§ **TASK OBJECTIVE**
Copy, exactly and without additions, every line in the records below from the one holding "Social Share Love (263, 1875)" through the one holding "moderate (33, 351)", both ends included.

§ **SUPPLIED INFORMATION**
== Segment start ==

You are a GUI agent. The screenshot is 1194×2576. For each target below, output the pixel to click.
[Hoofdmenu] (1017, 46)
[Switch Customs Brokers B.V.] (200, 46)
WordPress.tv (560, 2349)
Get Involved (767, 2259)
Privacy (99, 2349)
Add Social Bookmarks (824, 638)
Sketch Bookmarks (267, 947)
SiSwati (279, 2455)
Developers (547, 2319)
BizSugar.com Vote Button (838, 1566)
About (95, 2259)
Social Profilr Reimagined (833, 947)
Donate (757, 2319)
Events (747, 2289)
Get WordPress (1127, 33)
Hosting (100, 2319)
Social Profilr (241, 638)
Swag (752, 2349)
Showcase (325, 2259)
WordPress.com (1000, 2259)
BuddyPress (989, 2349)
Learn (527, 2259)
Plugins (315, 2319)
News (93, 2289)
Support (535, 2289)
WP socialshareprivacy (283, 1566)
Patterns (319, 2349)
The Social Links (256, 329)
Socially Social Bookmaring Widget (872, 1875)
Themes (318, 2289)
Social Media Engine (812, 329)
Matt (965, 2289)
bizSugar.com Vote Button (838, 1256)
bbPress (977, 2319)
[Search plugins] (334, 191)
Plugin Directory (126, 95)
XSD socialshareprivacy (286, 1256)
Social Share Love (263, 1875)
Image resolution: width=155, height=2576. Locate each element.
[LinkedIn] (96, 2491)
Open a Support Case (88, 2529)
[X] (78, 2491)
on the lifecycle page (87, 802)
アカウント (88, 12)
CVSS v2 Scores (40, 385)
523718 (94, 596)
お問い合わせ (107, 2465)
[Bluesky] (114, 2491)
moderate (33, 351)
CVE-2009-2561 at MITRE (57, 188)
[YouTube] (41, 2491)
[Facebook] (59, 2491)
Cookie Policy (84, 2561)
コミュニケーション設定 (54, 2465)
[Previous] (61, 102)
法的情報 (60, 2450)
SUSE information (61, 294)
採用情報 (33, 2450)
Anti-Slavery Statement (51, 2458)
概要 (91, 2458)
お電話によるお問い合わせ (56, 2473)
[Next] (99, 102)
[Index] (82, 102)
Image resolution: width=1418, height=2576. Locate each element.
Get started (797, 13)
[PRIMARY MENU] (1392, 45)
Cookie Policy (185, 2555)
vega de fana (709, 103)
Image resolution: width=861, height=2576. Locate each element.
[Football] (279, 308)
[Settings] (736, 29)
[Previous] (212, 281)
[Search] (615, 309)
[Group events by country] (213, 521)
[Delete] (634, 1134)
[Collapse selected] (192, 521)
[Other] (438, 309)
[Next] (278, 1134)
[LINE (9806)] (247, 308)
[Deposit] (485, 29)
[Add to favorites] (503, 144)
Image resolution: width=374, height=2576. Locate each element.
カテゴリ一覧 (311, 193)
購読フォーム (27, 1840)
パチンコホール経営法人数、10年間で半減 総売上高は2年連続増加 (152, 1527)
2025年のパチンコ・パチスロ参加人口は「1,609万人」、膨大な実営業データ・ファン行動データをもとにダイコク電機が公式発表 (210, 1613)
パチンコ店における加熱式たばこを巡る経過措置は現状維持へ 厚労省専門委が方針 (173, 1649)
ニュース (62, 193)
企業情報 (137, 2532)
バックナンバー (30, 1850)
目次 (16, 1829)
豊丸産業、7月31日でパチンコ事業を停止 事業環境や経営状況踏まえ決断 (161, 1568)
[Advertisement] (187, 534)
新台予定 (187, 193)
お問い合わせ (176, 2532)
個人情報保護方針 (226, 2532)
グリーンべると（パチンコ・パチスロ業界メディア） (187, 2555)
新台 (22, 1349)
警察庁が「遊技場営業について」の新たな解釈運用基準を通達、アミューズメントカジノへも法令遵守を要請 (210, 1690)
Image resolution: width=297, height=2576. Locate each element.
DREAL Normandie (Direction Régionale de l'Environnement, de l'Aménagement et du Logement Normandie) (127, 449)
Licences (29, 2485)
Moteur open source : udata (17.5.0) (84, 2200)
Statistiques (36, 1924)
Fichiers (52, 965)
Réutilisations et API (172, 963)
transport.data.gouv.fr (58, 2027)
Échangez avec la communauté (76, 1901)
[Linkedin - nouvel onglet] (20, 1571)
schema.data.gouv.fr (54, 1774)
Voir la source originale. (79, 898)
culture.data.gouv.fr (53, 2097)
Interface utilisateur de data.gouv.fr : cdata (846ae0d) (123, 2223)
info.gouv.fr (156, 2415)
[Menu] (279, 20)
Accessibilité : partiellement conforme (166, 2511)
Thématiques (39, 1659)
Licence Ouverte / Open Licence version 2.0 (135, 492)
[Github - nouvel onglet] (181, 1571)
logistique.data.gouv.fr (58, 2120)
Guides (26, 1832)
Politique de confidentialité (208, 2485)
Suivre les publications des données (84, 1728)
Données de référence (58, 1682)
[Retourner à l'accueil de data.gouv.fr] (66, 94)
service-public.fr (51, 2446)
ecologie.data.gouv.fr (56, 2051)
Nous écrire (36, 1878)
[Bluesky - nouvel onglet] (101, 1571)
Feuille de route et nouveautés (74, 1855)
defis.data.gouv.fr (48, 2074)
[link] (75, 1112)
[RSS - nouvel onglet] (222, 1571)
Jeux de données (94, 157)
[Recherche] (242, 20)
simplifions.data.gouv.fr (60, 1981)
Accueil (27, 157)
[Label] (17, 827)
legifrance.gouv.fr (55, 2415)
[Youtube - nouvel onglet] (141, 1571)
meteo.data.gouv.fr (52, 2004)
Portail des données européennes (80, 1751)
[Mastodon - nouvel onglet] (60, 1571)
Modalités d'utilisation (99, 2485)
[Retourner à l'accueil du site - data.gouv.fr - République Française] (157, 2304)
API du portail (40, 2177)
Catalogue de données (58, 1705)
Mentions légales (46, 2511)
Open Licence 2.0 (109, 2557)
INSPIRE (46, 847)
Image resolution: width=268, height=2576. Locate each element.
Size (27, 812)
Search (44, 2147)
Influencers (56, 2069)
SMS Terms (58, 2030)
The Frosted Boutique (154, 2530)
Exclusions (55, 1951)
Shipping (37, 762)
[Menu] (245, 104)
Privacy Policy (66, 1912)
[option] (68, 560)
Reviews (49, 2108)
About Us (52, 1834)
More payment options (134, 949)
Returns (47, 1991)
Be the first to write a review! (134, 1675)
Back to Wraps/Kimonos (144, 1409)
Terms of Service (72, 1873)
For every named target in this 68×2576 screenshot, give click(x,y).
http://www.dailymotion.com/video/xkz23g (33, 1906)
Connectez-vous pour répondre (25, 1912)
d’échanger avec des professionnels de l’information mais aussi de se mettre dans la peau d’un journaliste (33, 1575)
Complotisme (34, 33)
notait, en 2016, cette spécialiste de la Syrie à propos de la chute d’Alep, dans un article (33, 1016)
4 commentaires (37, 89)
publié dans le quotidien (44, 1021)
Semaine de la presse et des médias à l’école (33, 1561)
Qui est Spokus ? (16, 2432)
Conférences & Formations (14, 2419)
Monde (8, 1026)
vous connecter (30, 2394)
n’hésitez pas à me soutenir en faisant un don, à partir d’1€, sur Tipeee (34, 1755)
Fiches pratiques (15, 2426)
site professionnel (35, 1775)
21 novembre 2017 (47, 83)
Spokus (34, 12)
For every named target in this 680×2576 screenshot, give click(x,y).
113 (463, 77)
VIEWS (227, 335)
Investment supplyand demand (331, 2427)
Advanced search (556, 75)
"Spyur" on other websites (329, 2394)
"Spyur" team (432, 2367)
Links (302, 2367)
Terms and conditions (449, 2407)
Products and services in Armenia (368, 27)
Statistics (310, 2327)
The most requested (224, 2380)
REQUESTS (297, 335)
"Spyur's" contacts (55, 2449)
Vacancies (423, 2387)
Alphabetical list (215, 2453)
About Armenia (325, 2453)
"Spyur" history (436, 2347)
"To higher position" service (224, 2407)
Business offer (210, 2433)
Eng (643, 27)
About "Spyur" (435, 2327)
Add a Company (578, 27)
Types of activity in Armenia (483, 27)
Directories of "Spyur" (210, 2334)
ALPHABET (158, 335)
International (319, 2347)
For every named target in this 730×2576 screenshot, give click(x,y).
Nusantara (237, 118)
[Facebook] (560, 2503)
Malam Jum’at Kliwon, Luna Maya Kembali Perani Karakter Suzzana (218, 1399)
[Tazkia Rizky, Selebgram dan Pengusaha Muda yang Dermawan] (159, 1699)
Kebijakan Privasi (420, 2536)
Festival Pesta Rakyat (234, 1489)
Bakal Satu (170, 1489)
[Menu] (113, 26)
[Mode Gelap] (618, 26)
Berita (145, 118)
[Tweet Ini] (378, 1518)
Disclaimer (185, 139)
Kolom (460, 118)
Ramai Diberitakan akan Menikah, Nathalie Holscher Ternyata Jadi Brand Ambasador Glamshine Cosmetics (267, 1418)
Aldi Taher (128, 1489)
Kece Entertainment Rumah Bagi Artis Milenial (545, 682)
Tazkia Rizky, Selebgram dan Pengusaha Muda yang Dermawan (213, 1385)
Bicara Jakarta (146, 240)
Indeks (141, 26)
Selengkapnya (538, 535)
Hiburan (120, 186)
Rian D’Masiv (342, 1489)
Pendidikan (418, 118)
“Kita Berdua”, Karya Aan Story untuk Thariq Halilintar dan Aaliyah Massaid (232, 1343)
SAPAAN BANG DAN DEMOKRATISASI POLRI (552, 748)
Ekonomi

== Segment end ==

§ **SOLUTION TO THIS PROBLEM**
Social Share Love (263, 1875)
Image resolution: width=155, height=2576. Locate each element.
[LinkedIn] (96, 2491)
Open a Support Case (88, 2529)
[X] (78, 2491)
on the lifecycle page (87, 802)
アカウント (88, 12)
CVSS v2 Scores (40, 385)
523718 (94, 596)
お問い合わせ (107, 2465)
[Bluesky] (114, 2491)
moderate (33, 351)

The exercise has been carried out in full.